Even after the author lists out four reasons why having another process handle the errors or the faulty process, I still do not see why it is much more advantageous than having the faulty process handle its own errors unless the errors are hardware related and/or unrecoverable and the faulty process dies. In most systems that I build, we rely on failover systems to handle hardware failures, but I imagine most of the systems that go to the lengths of using Erlang want a more bulletproof Plan B than that. None of his arguments related to code clutter or code distribution sell me at all, though (I really want to be sold on the idea & think outside my Java/.NET box, but the author isn’t a convincing salesman thus far or the pitch is going right over my head).

Later…

I guess that after reading a bit farther, I should recant what I said above. Having the error handling completely removed from the code the worker processes will be executing, even if it is not generic, seems much nicer than having to rely on “catch (Exception ex)” blocks sprinkled throughout the code. If the error handling code in the supervisors can be made generic enough to work with multiple different types of worker processes, all the better.

Monday, October 19, 2009

OPL: Event-based Implicit invocation & Map-reduce

Event-based, Implicit invocation

I’m not seeing a difference between this pattern and the observer pattern at the OOD level. The pattern is more general and can be applied to communication between systems, e.g. a SOA where the pricing module will fire an event to indicate a sale but not be concerned with what other modules (billing, CRM) are interested. Now that I’m re-reading Richard’s questions, that last example fits in with the pub-sub architectural model. I’m not sure that I see a difference between these patterns other than levels of abstraction. I think that the different examples at the end of the “Solutions” section do a good job of showing other levels of abstraction where the pattern works.

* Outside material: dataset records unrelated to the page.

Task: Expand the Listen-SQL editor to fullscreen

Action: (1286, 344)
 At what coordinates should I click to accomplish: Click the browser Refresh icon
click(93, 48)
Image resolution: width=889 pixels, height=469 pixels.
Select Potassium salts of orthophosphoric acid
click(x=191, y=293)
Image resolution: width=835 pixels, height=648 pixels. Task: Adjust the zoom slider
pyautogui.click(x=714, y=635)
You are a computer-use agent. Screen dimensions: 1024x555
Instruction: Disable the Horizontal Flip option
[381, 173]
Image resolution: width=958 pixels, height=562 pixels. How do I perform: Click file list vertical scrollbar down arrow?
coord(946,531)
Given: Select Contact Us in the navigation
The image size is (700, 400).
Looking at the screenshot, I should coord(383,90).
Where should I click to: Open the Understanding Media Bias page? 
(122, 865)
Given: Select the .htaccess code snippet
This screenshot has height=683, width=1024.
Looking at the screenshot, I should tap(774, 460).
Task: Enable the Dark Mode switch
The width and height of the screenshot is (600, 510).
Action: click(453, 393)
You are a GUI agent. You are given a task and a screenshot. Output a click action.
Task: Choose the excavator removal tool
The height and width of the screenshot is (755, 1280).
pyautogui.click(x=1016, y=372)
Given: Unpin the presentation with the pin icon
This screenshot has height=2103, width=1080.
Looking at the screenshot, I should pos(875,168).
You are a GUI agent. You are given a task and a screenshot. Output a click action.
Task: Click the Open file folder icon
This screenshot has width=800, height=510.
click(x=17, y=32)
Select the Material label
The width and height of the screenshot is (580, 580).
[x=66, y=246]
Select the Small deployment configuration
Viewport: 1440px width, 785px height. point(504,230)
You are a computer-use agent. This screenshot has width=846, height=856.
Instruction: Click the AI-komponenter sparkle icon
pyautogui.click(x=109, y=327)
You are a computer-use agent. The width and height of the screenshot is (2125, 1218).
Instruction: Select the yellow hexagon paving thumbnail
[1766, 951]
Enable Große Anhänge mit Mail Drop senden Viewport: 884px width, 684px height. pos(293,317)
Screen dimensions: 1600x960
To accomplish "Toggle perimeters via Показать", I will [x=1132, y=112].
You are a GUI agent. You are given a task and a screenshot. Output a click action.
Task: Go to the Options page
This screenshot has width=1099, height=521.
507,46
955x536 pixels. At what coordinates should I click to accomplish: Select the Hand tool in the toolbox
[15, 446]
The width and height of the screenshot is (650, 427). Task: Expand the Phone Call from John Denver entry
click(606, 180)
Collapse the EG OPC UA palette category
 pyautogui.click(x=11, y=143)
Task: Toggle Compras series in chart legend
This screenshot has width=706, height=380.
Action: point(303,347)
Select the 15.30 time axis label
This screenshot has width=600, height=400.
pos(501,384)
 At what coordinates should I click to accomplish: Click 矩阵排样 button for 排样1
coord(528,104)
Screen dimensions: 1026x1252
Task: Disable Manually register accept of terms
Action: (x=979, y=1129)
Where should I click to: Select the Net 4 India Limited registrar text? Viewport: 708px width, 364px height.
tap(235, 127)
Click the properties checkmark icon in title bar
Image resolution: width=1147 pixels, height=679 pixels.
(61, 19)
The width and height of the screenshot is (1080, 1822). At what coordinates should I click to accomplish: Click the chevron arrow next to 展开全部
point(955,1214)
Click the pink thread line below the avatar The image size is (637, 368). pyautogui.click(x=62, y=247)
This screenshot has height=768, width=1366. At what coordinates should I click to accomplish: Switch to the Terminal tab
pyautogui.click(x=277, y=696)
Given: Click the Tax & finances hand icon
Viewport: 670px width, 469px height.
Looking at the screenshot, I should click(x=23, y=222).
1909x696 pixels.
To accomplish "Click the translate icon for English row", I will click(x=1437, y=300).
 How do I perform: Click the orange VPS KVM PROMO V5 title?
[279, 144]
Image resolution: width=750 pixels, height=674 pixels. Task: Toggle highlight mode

I’m not sure why you would prefer a synchronous dispatch over an asynchronous one. I’m sure there is a valid reason, but other than hardware limitations, I can’t think of one. Since the announcer shouldn’t know anything about its subscribers, why should it have to wait for them? It’s typically not expecting to get anything back. If a sender does want to reply to a message, it won’t be via a return value or anything like that; it will reply by raising an event of its own.

As far as error handling goes, the announcer should certainly not be notified of errors with the subscribers. The entire point of this pattern is to decouple the two types of entities. Since the announcer won’t know anything about the subscribers, it will likely have no idea how to handle any error that it receives from them.



Map-reduce

This pattern has been all the rage due to the fact that Google uses it. One example that they give, which I find much clearer than any of the examples given in the reading, is counting the number of times a string appears in a document. If there are w workers and p pages in the document, each worker can take p/w pages and find the number of occurrences of that string. Then since the reduce method is a simple summation, which is a distributive function (the result derived by applying the function to n aggregate values is the same as that derived by applying the function on all the data without partitioning), so even the reduce part of the algorithm can be done in parallel.

I think that the map portion of the pattern is simple and obvious (divide and conquer your independent tasks), but I think there is a significant amount of complexity in reducing in non-naïve manner that was glossed over. Maybe it’s simpler than I think, though, because I haven’t used the pattern before, or maybe doing naïvely is just fine.

This pattern reminds me a lot of the fork-join pattern, and I’m really thinking hard about what the differences are. The work stealing method presented in the fork-join paper seems like a very novel idea, but that is just an implementation detail that I imagine map-reduce could also use.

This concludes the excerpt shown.